What is required: As the answer, set down the lines below from the one containing "Task: Click the blue" through the one containing "Task: Click the Article 1 document icon", exactly and inclusively, and no others.

Records shown:
——————————
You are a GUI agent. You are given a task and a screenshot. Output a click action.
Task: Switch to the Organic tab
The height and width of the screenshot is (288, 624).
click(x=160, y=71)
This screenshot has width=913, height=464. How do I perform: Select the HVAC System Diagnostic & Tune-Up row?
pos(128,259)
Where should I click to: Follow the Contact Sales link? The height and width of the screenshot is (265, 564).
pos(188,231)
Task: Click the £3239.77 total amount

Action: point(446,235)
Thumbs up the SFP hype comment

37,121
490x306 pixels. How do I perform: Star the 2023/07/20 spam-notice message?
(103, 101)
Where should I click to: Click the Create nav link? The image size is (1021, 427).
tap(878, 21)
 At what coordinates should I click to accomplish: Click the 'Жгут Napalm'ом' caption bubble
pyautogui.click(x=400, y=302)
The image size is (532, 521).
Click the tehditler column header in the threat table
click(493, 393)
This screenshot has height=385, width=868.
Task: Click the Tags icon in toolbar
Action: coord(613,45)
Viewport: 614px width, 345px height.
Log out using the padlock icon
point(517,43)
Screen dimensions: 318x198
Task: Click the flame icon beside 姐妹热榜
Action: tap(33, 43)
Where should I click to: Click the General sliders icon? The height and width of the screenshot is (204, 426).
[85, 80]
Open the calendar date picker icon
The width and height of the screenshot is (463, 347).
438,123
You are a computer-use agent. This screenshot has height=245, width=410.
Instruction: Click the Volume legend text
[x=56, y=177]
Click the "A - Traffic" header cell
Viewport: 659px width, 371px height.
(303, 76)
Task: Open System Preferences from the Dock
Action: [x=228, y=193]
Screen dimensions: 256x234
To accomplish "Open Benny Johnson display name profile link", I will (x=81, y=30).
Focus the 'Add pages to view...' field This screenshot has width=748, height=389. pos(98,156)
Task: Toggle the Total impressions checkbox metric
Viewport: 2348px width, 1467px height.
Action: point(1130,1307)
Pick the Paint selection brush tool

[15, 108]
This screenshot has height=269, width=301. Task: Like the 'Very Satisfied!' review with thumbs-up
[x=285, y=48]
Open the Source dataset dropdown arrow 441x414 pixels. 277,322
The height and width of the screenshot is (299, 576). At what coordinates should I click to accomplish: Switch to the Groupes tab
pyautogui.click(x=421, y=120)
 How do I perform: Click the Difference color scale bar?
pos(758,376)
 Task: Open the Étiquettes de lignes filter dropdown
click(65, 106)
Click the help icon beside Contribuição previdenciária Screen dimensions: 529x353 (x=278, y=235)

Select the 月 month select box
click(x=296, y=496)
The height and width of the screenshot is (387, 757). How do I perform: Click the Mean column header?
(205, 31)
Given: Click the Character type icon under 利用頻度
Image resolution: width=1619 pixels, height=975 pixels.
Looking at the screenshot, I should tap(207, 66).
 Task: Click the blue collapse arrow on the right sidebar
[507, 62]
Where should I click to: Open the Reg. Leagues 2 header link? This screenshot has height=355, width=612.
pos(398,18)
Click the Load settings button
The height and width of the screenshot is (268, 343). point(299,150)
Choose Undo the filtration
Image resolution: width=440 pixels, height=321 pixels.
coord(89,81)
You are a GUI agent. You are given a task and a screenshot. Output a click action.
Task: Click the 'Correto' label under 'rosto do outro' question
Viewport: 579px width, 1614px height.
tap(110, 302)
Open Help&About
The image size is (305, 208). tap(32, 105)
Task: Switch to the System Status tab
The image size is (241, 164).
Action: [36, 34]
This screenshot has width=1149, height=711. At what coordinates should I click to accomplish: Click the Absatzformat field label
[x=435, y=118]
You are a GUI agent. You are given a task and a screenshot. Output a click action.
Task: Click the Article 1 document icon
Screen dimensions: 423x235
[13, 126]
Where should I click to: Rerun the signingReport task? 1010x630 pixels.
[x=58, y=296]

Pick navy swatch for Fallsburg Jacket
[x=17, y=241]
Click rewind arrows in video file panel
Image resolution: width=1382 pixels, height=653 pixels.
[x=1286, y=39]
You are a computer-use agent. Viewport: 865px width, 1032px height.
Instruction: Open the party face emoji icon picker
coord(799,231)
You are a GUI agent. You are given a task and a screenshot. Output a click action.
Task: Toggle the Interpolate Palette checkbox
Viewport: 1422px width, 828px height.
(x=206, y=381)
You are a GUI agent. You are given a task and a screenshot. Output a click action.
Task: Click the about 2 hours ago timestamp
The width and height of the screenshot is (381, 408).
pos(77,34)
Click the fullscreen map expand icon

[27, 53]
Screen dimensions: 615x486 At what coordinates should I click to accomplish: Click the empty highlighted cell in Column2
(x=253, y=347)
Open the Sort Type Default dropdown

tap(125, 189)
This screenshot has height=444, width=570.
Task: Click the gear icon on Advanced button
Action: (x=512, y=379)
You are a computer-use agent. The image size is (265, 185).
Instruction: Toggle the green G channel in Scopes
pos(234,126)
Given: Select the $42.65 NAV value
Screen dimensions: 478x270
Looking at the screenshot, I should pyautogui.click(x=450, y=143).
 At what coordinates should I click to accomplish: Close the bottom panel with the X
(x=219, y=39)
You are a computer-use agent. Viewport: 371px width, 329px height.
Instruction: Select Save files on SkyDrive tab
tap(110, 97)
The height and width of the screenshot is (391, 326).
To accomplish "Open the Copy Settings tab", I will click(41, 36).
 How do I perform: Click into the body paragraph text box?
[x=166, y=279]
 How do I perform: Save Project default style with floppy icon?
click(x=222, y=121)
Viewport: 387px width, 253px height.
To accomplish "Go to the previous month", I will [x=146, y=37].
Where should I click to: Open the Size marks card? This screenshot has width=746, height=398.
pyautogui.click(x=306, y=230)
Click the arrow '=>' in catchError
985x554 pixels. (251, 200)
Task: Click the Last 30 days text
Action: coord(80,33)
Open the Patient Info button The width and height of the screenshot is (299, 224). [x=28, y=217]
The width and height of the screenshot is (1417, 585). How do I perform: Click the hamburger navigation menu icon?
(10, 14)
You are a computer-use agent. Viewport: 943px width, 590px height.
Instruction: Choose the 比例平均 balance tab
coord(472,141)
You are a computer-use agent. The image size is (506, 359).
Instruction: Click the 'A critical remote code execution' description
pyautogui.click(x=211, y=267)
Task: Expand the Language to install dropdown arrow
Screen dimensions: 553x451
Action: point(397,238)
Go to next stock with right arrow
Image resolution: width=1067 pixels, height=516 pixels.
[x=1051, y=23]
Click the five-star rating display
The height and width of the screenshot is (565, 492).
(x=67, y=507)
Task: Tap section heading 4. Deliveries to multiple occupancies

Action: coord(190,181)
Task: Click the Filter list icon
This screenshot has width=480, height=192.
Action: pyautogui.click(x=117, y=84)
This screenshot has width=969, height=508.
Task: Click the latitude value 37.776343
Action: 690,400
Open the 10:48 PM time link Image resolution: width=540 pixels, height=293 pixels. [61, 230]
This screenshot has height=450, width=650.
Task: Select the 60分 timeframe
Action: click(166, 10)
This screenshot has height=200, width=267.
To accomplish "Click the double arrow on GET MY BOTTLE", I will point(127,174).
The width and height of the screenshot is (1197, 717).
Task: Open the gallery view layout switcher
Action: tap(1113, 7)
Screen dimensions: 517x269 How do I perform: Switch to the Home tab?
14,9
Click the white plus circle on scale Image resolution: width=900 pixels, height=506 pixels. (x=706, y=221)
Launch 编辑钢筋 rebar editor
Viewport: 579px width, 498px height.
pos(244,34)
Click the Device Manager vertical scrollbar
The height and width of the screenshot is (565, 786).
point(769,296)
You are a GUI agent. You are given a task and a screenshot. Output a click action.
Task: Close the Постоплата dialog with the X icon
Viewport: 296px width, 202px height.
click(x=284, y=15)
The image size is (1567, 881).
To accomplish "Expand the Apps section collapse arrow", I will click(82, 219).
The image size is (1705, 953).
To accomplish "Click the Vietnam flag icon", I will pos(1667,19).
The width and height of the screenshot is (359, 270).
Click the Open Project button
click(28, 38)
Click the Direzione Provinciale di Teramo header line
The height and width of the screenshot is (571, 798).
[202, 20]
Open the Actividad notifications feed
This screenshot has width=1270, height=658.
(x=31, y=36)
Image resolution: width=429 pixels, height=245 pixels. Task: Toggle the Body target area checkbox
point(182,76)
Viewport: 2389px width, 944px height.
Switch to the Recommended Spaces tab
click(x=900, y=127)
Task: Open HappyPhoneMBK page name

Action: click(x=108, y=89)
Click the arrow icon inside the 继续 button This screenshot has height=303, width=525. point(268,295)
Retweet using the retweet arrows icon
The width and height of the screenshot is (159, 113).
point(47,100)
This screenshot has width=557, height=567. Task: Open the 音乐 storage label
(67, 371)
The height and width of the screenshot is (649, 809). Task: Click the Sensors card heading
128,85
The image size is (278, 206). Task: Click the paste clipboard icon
——————————
Task response:
 Task: Click the blue collapse arrow on the right sidebar
[507, 62]
Where should I click to: Open the Reg. Leagues 2 header link? This screenshot has height=355, width=612.
pos(398,18)
Click the Load settings button
The height and width of the screenshot is (268, 343). point(299,150)
Choose Undo the filtration
Image resolution: width=440 pixels, height=321 pixels.
coord(89,81)
You are a GUI agent. You are given a task and a screenshot. Output a click action.
Task: Click the 'Correto' label under 'rosto do outro' question
Viewport: 579px width, 1614px height.
tap(110, 302)
Open Help&About
The image size is (305, 208). tap(32, 105)
Task: Switch to the System Status tab
The image size is (241, 164).
Action: [36, 34]
This screenshot has width=1149, height=711. At what coordinates should I click to accomplish: Click the Absatzformat field label
[x=435, y=118]
You are a GUI agent. You are given a task and a screenshot. Output a click action.
Task: Click the Article 1 document icon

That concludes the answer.